Duuzer attacks South Korea that helps to steals data

Symantec, a security firm, has found out that the South Korea has been targeted by an active back door Trojan, dubbed as Backdoor.Duuzer that provides an attacker remote access to the compromised computer, downloads additional files, and steals data.

Researchers from Symantec posted in its blog stating that Duuzer was especially focused on the South Korean manufacturing industry.
It is designed to work on both 32-bit and 64-bit computers. If Duuzer finds the infected computer is a virtual machine that was made using Virtual Box or VMWare, then it stops executing. It allows Duuzer to attempt to evade detection from security researchers who are running virtual machines that are designed to be compromised with malware for analysis.
Once Duuzer infects a computer, it opens a back door, giving the attackers access to almost everything. The attackers can get access to gather system and drive information, create, enumerate, and end processes, access, modify, and delete files, upload and download files, change the time attributes of files and execute commands.

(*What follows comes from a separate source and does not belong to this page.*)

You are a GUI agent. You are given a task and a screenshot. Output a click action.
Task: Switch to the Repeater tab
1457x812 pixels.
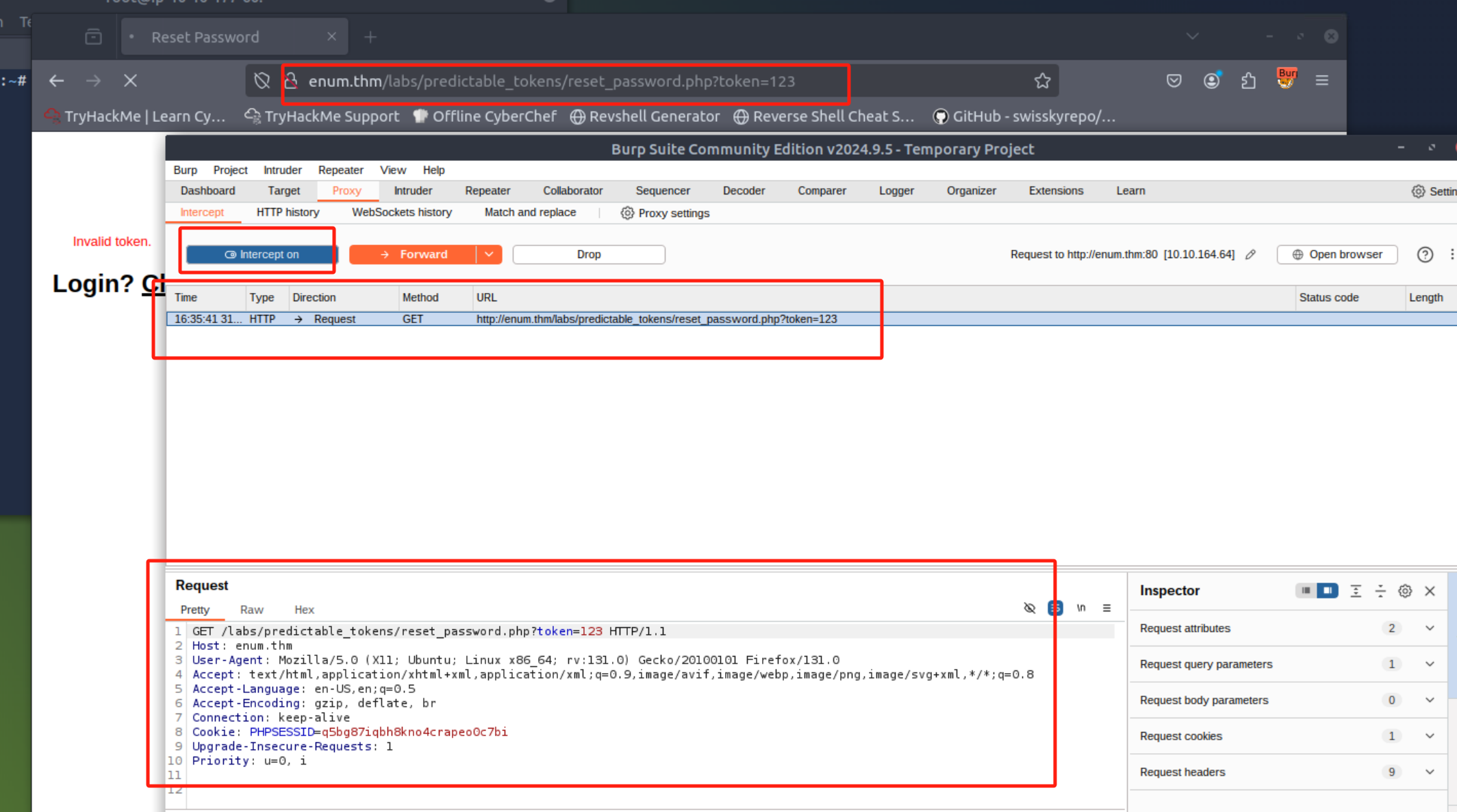pos(487,191)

“Based on our analysis of Duuzer, the attackers behind the threat appear to be experienced and have knowledge about security researchers’ analysis techniques. Their motivation seems to be obtaining valuable information from their targets’ computers,” the researchers wrote in the blog. There is also evidence to suggest that the actors behind Duuzer are spreading two other threats, detected as W32.Brambul and Backdoor.Joanap, to target more organizations in South Korea.”
The researcher said that the detected malwares Brambul and Joanap used to download extra payloads and carry out reconnaissance on infected computers. Although, the exact distribution method is still unknown, it is likely that the malware is spreading through spear-phishing emails or watering-hole attacks.
According to the researchers, Duuzer, Brambul, and Joanap are just a small selection of many threats affecting South Korea. The nation has been impacted in high-profile, targeted campaigns over the last few years.
In order to protect, Symantec recommends that users and businesses to change default user names and passwords and not to use common or easy-to-guess passwords, regularly update the operating system and software, don’t open suspicious emails.